After a few minutes of this, I pulled myself together and tried to work out what had made me feel so sad. It certainly wasn’t the art: one or two of the paintings in the exhibition are somewhat sombre in tone, it’s true, but there’s nothing with the emotional impact of, say, Picasso’s Guernica, and seeing that never makes me cry. For a moment I wondered if the extremely low lighting might have had an adverse effect on my mood, but a lack of light has never made me well up in the past. It was only when I was doing my second lap of the exhibition that the reason for my sudden bout of unhappiness became clear: the overuse of the word “melancholy” on the printed labels beside the paintings.

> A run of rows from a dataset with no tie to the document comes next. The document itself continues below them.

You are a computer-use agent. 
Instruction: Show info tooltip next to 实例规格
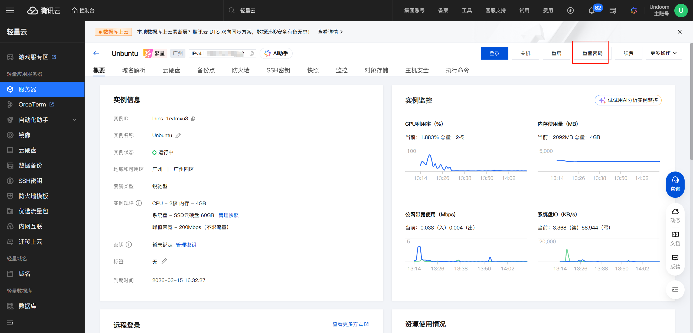(x=139, y=203)
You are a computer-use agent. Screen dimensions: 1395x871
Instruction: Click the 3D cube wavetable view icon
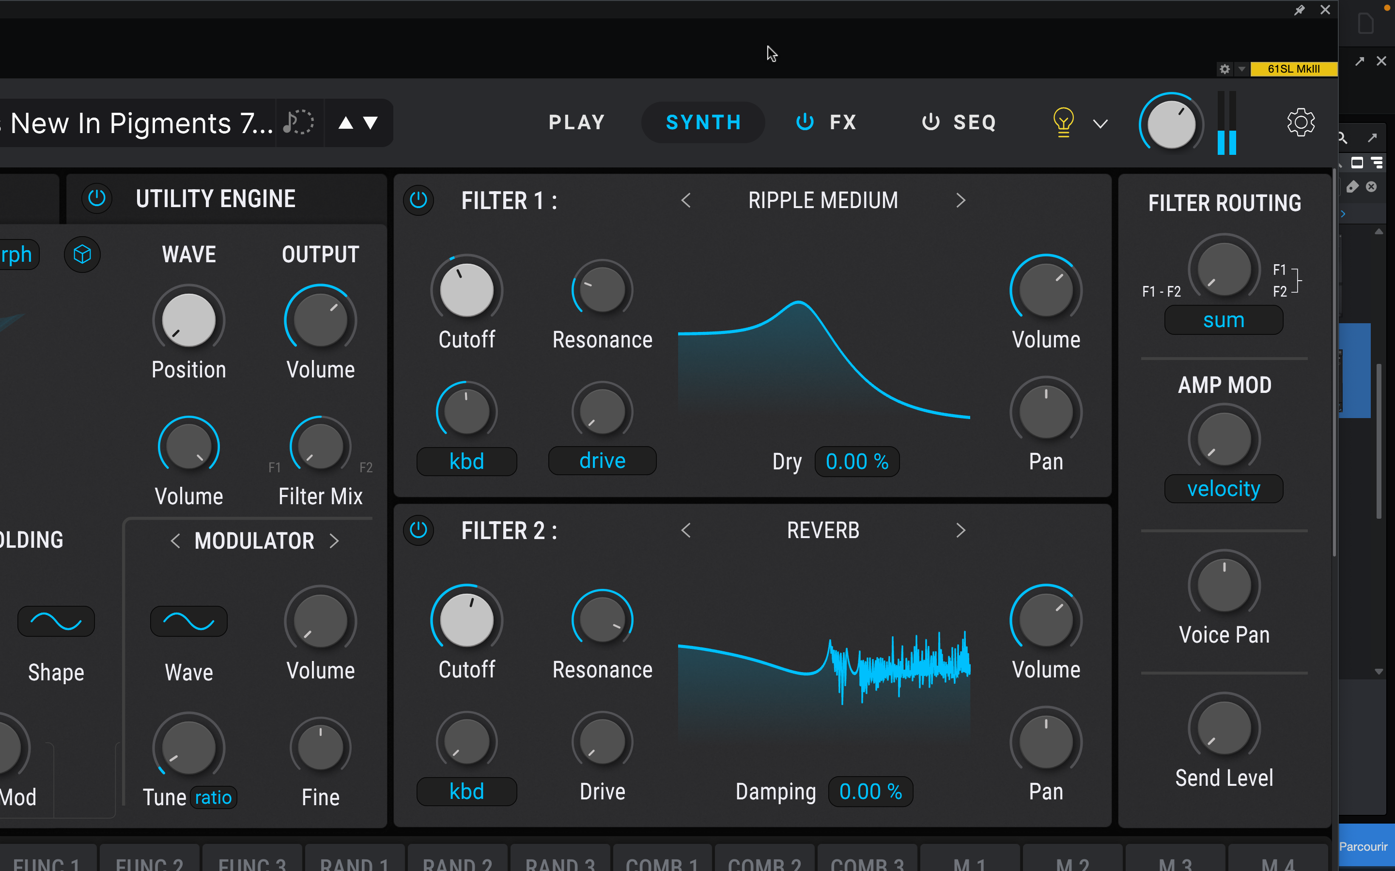point(82,254)
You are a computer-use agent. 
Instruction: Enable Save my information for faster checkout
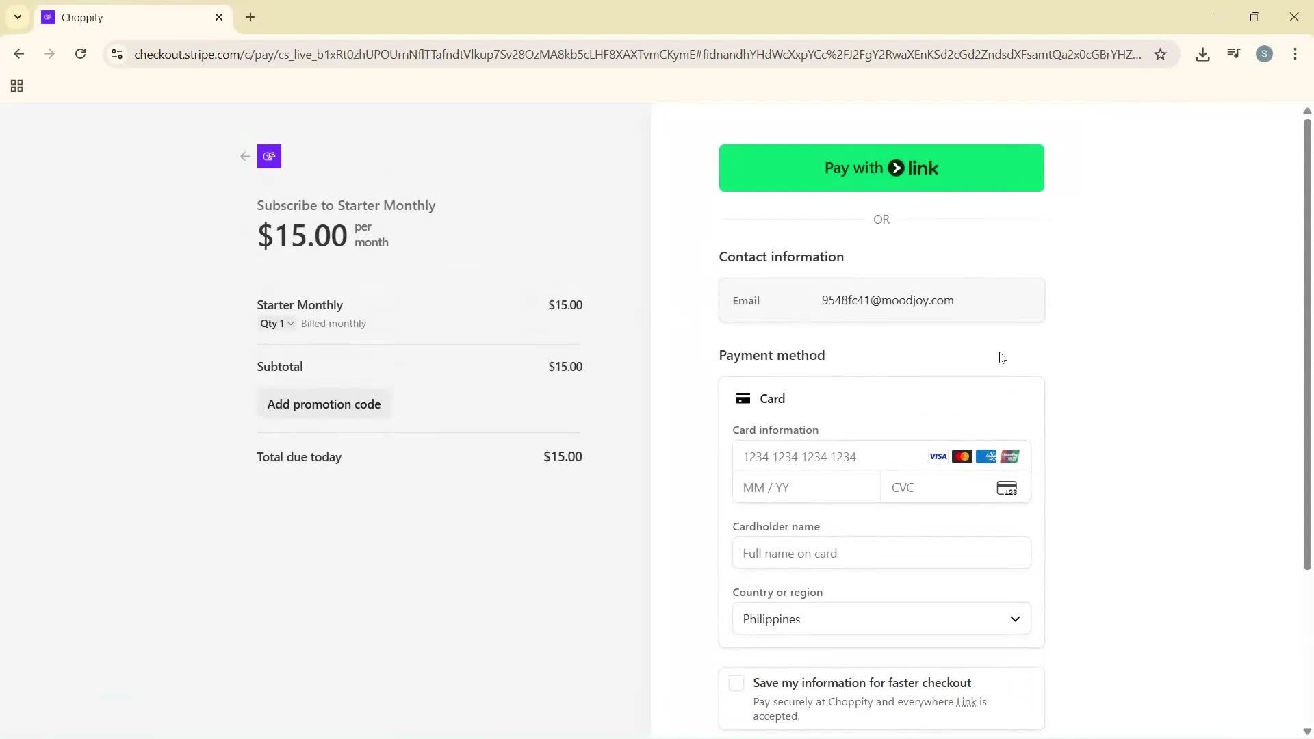[x=736, y=683]
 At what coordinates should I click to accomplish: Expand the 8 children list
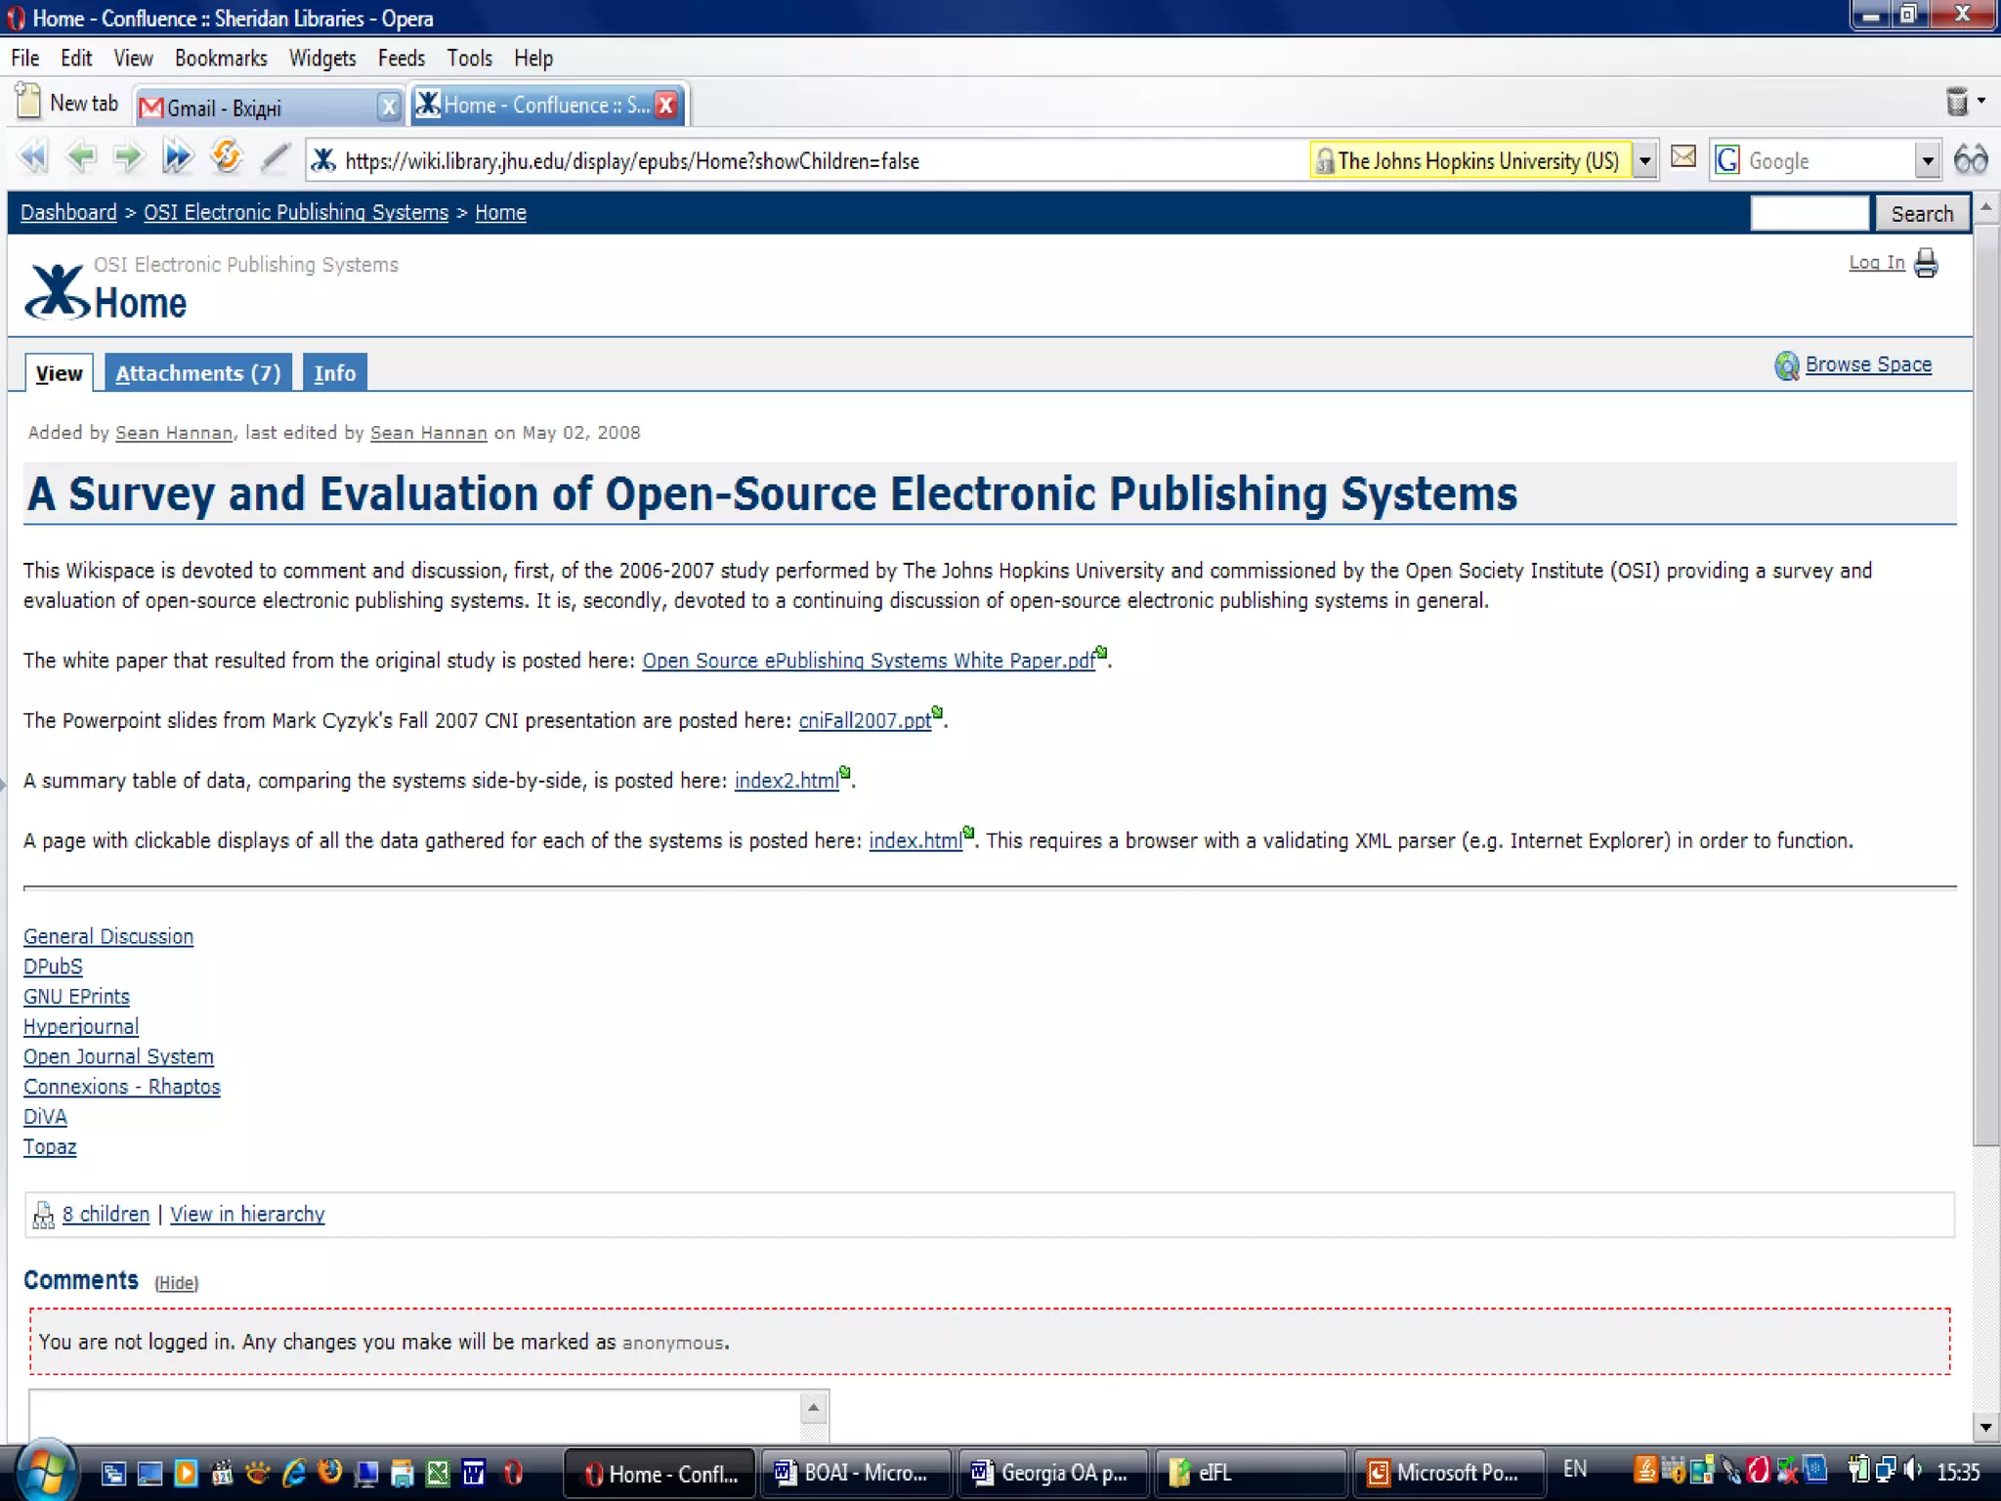106,1214
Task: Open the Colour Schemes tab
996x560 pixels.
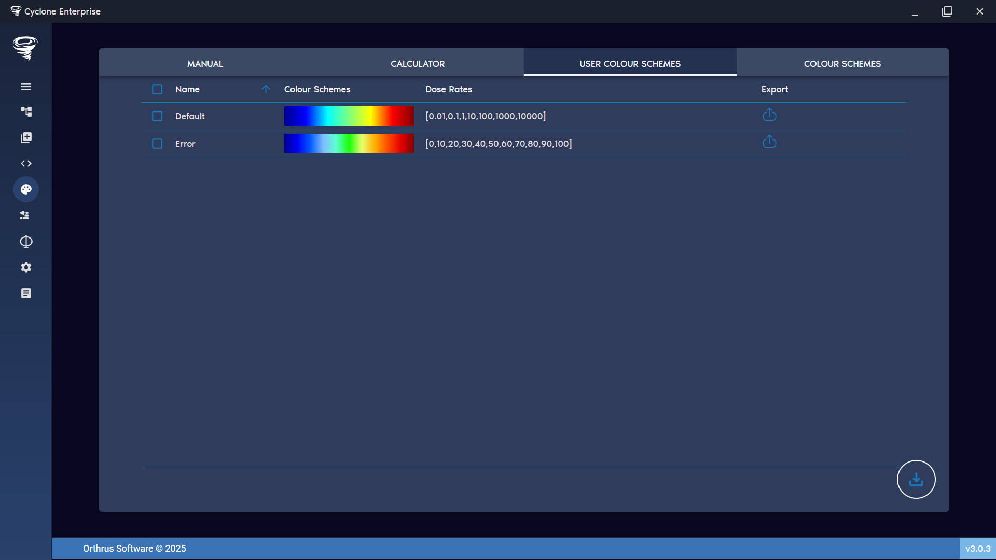Action: (842, 63)
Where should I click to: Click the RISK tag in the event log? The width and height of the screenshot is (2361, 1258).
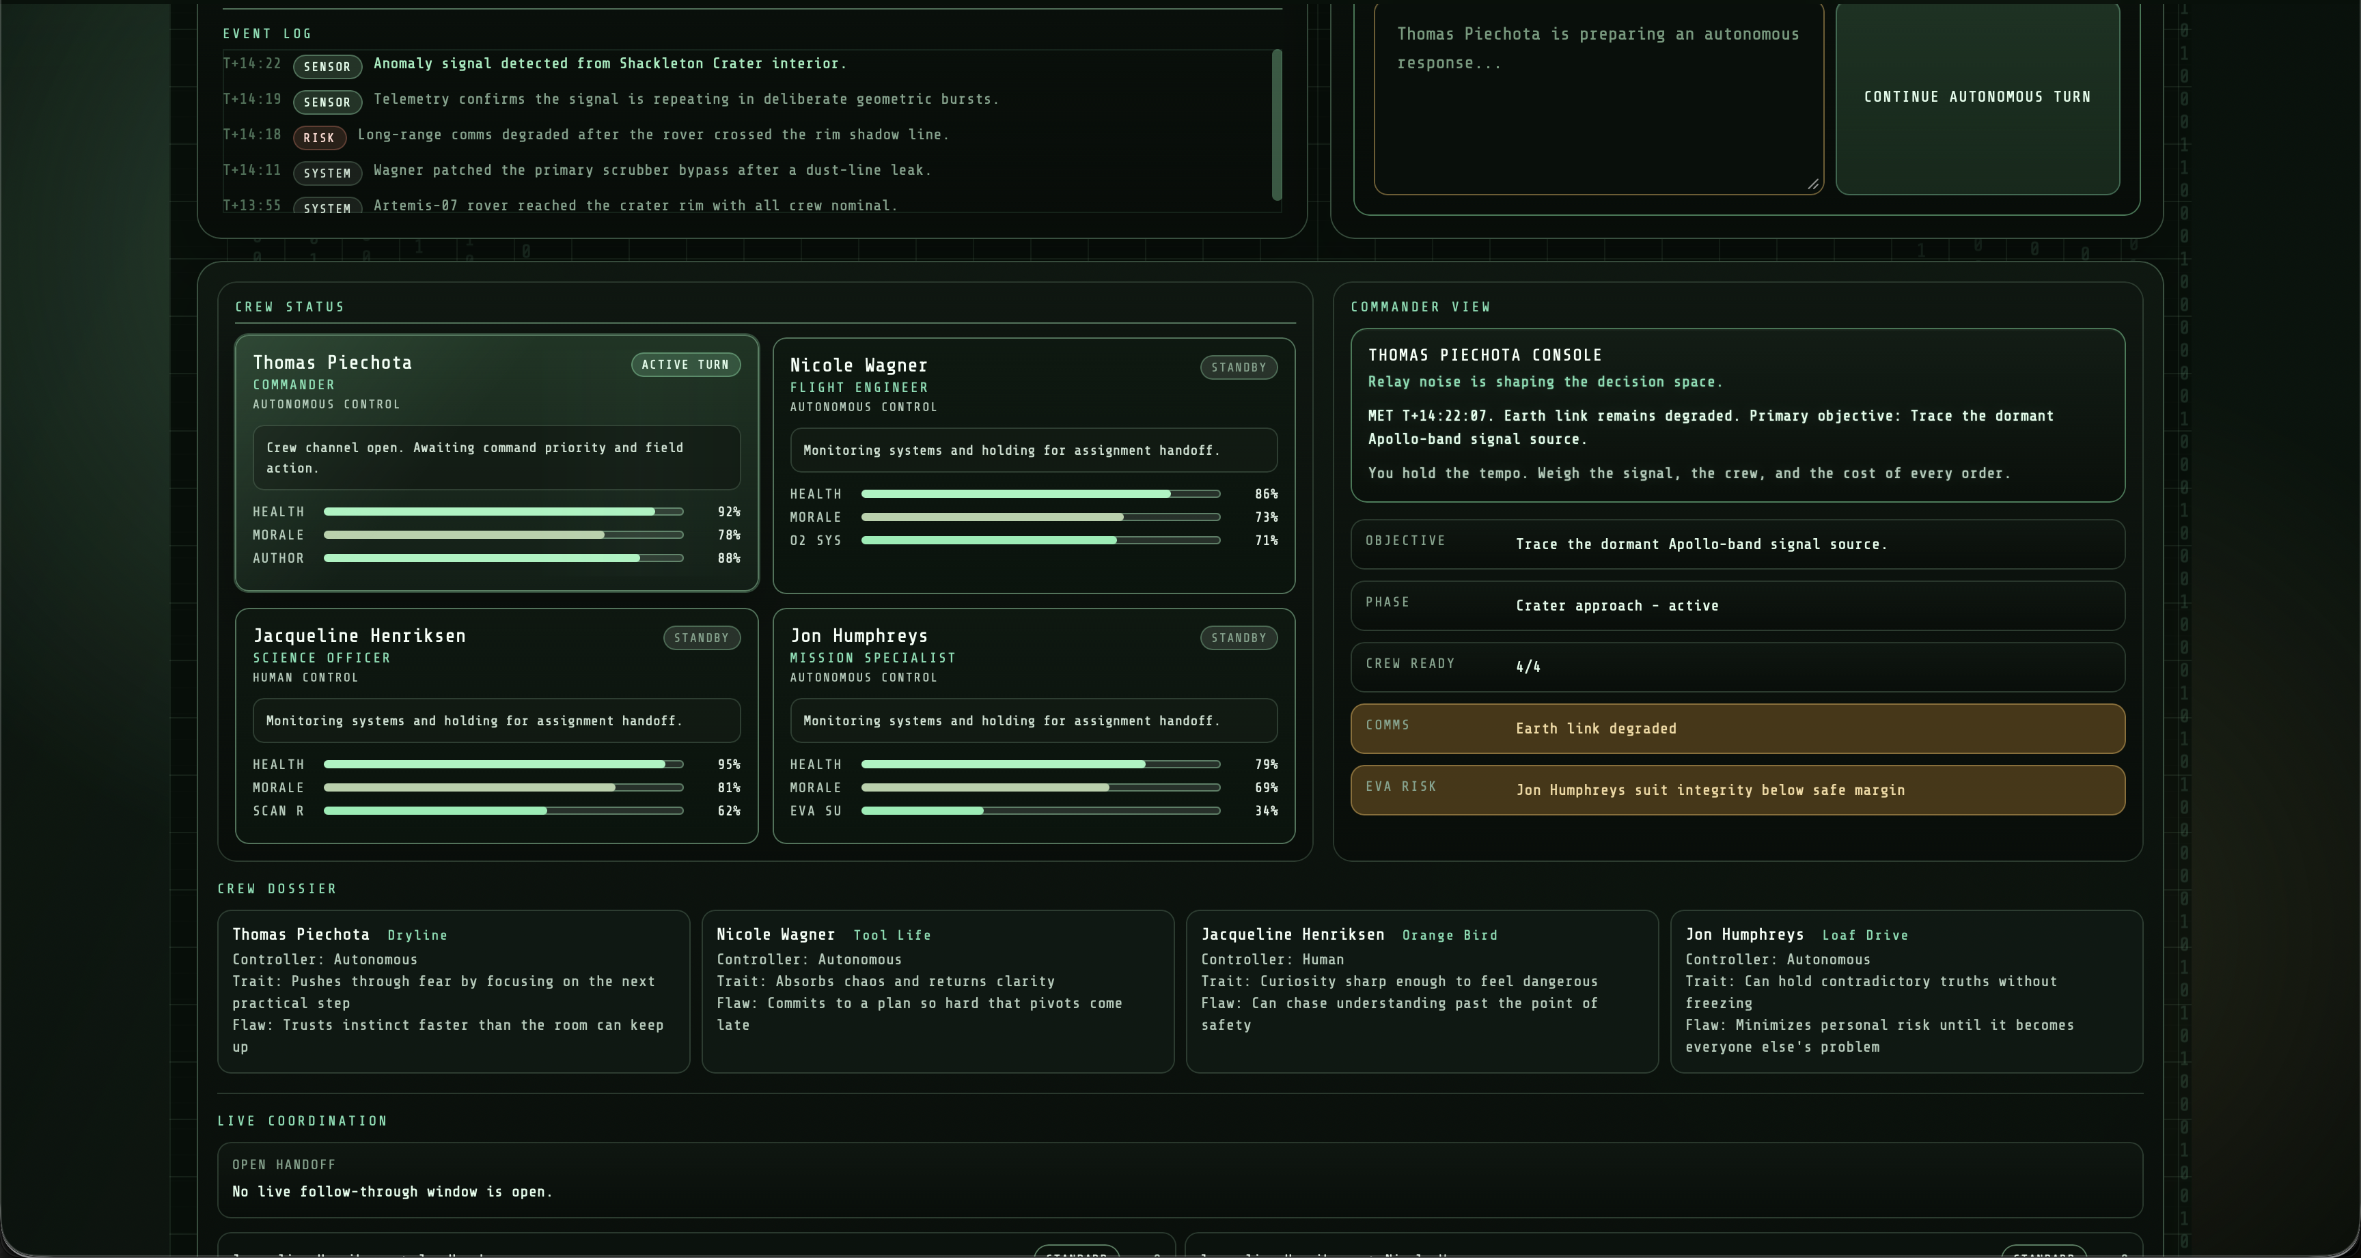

According to the curators of this exhibition, it would seem that every landscape painter working in Europe from 1880 to 1910 was seeking to “symbolise” melancholy in some way. Anything with snow in it, it would appear, is supposed to represent melancholy; ditto anything that features the colour blue.

If I painted a picture of a group of blue nymphs dancing and skipping contentedly on a little patch of snow and showed it to the curators of this exhibition, I suspect they would find it the most melancholic thing they had seen in their lives.

I feel it only right and proper to warn readers of your newspaper that, by going to see this exhibition, they will be exposing themselves to frequent uses of the word “melancholy” (and derivatives thereof) and as a consequence there is every possibility that they – like me – could be reduced to blubbering wrecks by the sheer down-beatness of the experience.

Having said all that, I did at least manage to glean one fascinating fact from the printed labels in this show: the sun, apparently, can be used to symbolise light. How very ingenious.